Voice from an insurance agent

2 comments - Post a comment

Dear Mr. Tan,
As im currently a new agent with one of the big insurance companies in Singapore, im finding its a lot different from what I was told or expected.
For example at the start we were told to emphasize needs based selling in order to meet the needs of our clients (basically what the MAS regulations said). Later I found out that nobody does needs based selling and all we do is get clients to sign on empty forms so we can go back to the office to fill them up later. End result : Client is clueless about what their needs are and how we are meeting them, if at all. Instead of talking to them about what THEY want, we spend our time giving presentations about interest rates and talking about how our relative racked up a huge hospital bill without insurance to pay for it.

The commission structure is also highly flawed and contributes to the high turnover rate of agents in the industry. There is absolutely zero incentive or point for agents to recommend products with lower commission rates. In fact, meeting a client to sell a term plan actually loses an agent money(unless it is a very big term plan) because the commission rate is simply not high enough to pay for the time + bus/MRT fare involved.

In my case, neither I or my colleagues were ever given product training on anything but the products with the highest commission rates. Also, this is actually a job that requires you to spend money in order to make money. The problem is that for most new agents, they will not be able to set sufficient appointments or close enough cases to make money for the first 1-2 months at least, unless they have a lot of contacts who are interested. The end result is they spend hundreds of dollars in food and transport expenses, and in the end all they keep hearing is “I’m not interested”, and quit because they are heavily in the red and still can’t find people who wants to buy insurance. It would be better if new agents were given a basic allowance of $400-500 for living expenses till they are seasoned enough to close cases on a regular basis.

With the high turnover rate of agents in the industry there is a high incentive to simply not train agents properly since a manager is spending too much time training someone who, according to statistics, will quit in a month or two anyway. Simply give them basic training, send them on whatever appointments they can make, and see if it works out. If not, oh well, go recruit more people. I was given a few days of training total, only a few hours of which was product related, and was told to go to my first appointment with the aim to do a presentation and simply convince him to buy and not ask questions. I ended up making stuff up when the client started asking about things I was not taught about. I felt pathetic.

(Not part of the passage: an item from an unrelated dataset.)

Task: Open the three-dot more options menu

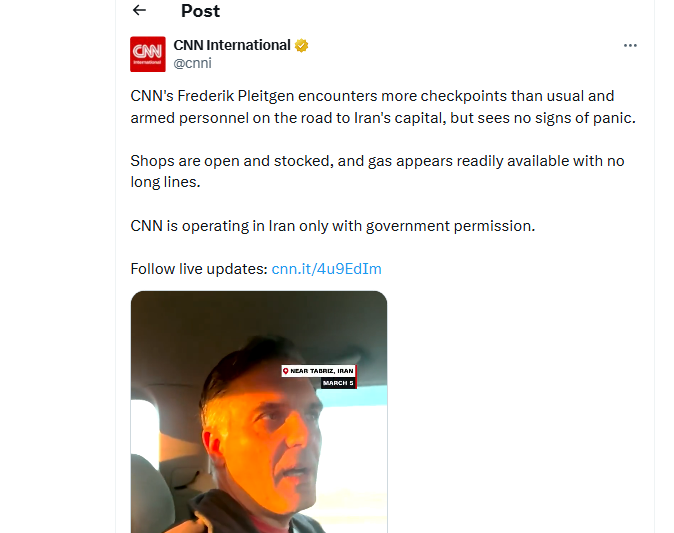Action: tap(630, 46)
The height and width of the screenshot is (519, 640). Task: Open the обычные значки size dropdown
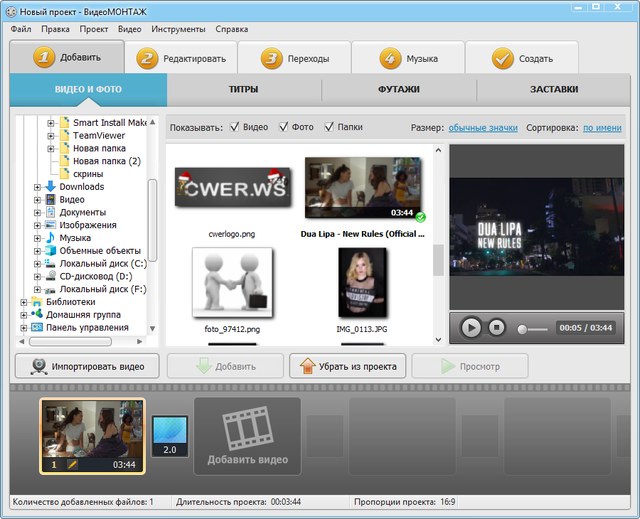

As it is I am currently in the unenviable situation where I spend money travelling back and fro my office, making phone calls, doing surveys, doing coldcalls, mainly to hear phones ringing that people never seem to pick up (I never had any idea how under-utilzied handphones were in Singapore before) and I am not even able to set a single appointment because people keep postponing or simply dissapear off the radar and never pick up their phones again. All of this is costing me money and worst of all I cannot see a way to improve my situation. I do not have any senior agents I can look to for guidance since they are all busy rushing to meet quotas and my manager just keeps telling me to go out, do more surveys, make more phone calls, find and meet people, etc, but it is simply not working.

I have no clue where, exactly, I am supposed to find people interested in buying insurance or doing investments since almost everyone i meet simply recoils in horror at the mere mention of “savings” “investments” “protection” or any other key word that you can possibly use.

A scary amount of middle aged adults still believe themselves immortal and that they cannot possibly get hospitalized or worse, affecting their ability to provide for their family. Most young working adults simply go from paycheck to paycheck, saving $0 every month and heading straight for disaster the moment a situation calls for usage of emergency funds which do not exist, or they just dump a token amount into their bank account every month that dissapears into the newest xbox or ipod the moment they get enough. Most young working adults do not even have a clue what medishield or medisave is, other than that it is something CPF related.

I feel like im constantly rolling dice and seeing if I can get a lucky combination just to find a single interested person. I would like to continue on in this line of advising people on financial planning, but I do not see how as most people simply want to go through life without any financial planning or insurance protection at all. And actually I don’t even know whether what im doing can be considered financial planning anyway.

Source.

This is a very typical but unheard of voices among the insurance agents in Singapore where the commission structure present a conflict of interest. Its an open secret only to the minority who belongs to the financial savvy group. We often heard of people having no time to do their own research and planning, hence they just leave it to the financial planners thinking they have the knowledge and skills necessary. This might be true but in reality, it is hardly the case if the adviser is skewed towards making enough money just to put food on the table. In this scenario, they would be more likely to recommend products (Whole Life, Endowment, ILP etc) that are not in your interest because the commissions are huge; imagine 90% of your first year premium goes to the pretty/handsome adviser.

My advise is to at least read up what insurance you might need and ask your adviser for comments. I favored IFA (Independent financial adviser) over tied-agents as the former has more sources; however whether he/she has the expertise to filter out the bad ones is subject to individual.

 
This Post has 2 Comments Add your own!
dax - June 17, 2010 at 9:25 AM

great info here, collin. But where do you find an independent financial advisor? Pardon my financial gullibility.